## [Your instructions]
When you reach the line with "Task: Click 'No" in the records below, begin transcribing exactly and continue up to and including the line with "The width and", leaving out every picture.
[[ Provided records open ]]
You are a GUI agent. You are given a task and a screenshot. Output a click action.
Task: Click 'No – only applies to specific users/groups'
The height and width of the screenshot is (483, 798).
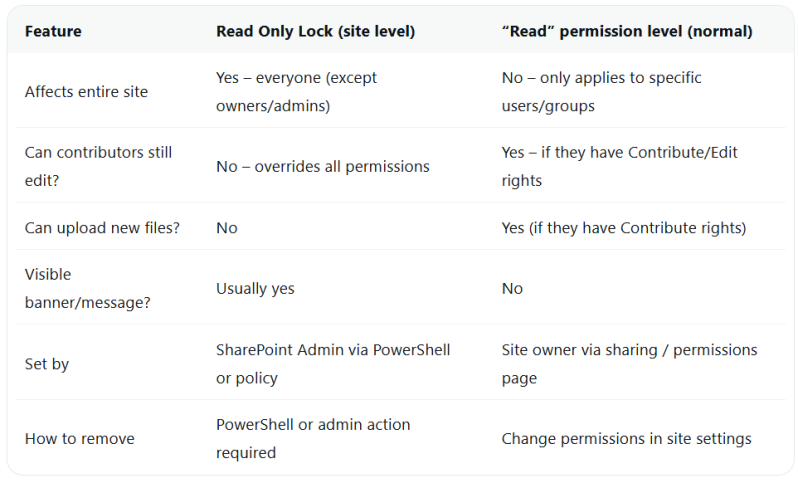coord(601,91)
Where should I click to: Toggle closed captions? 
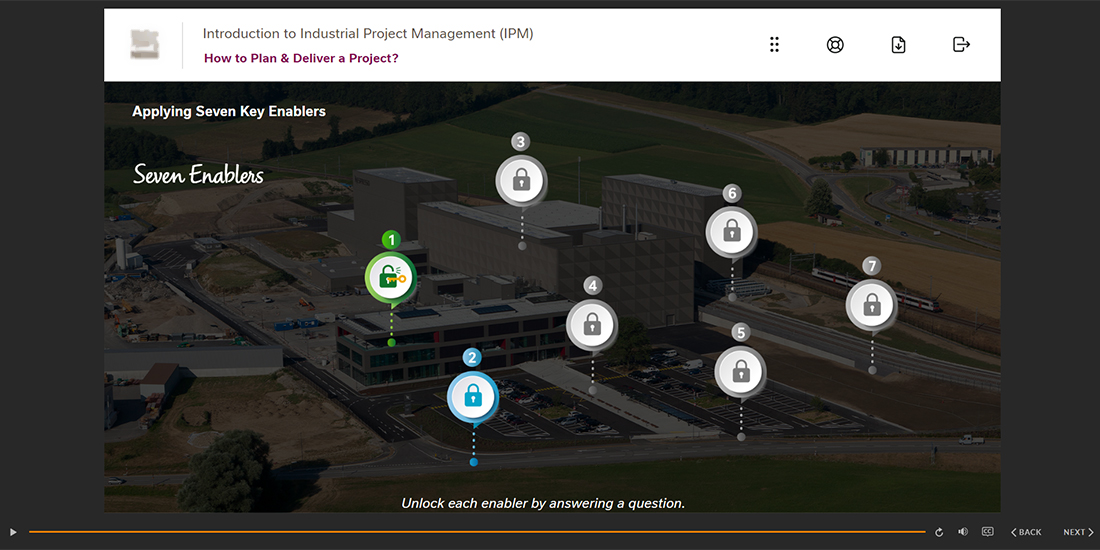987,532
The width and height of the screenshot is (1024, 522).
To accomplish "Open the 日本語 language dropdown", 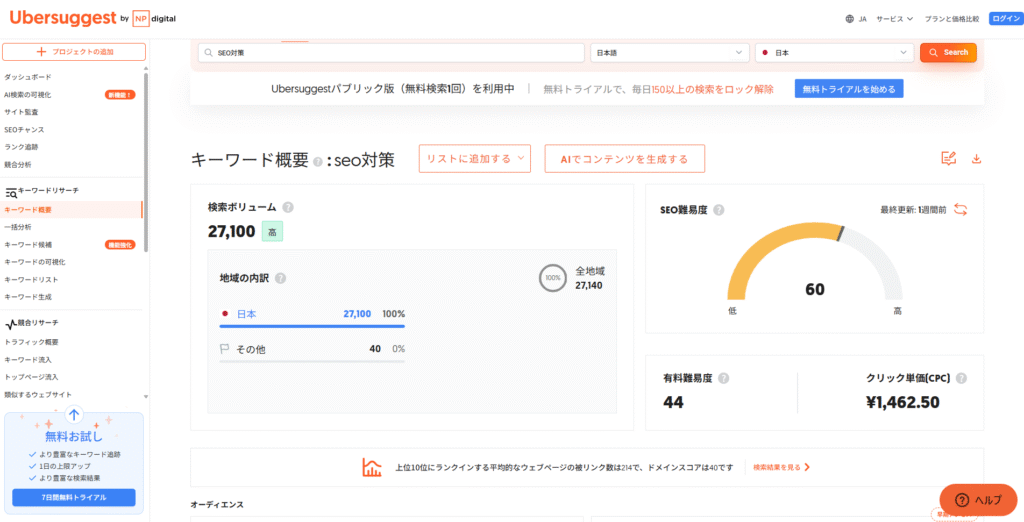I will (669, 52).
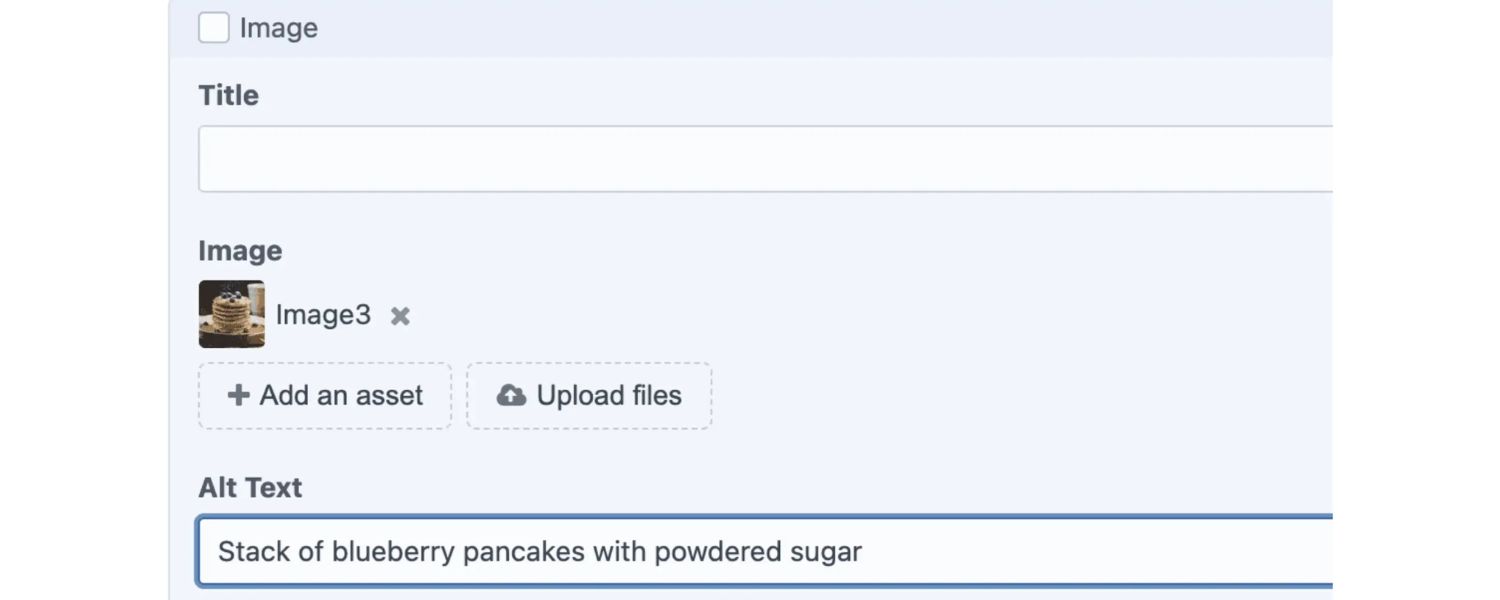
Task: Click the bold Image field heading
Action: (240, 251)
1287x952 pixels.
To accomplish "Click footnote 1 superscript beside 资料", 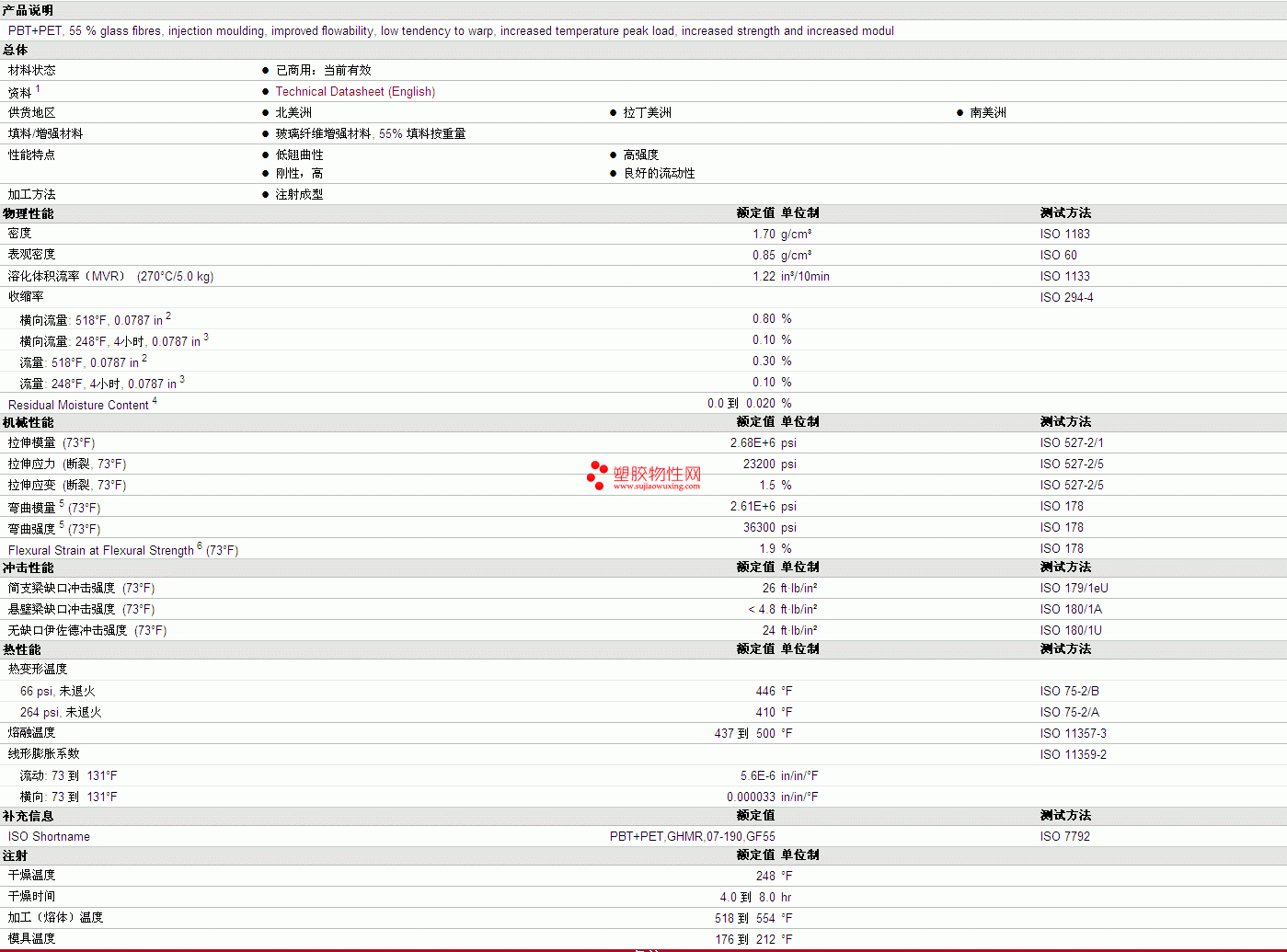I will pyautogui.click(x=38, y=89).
[[ Provided records closed ]]
[[ Provided records open ]]
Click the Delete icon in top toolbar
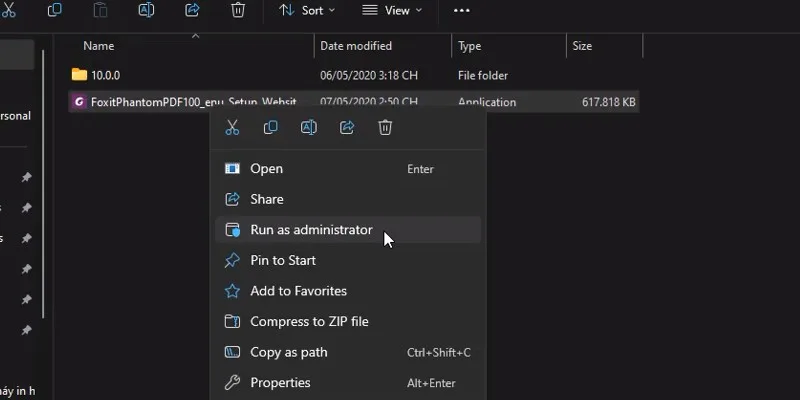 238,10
[[ Provided records closed ]]
## [Solution for this problem]
Task: Click 'No – only applies to specific users/groups'
The height and width of the screenshot is (483, 798).
coord(601,91)
Where should I click to: Toggle closed captions? 
987,532
The width and height of the screenshot is (1024, 522).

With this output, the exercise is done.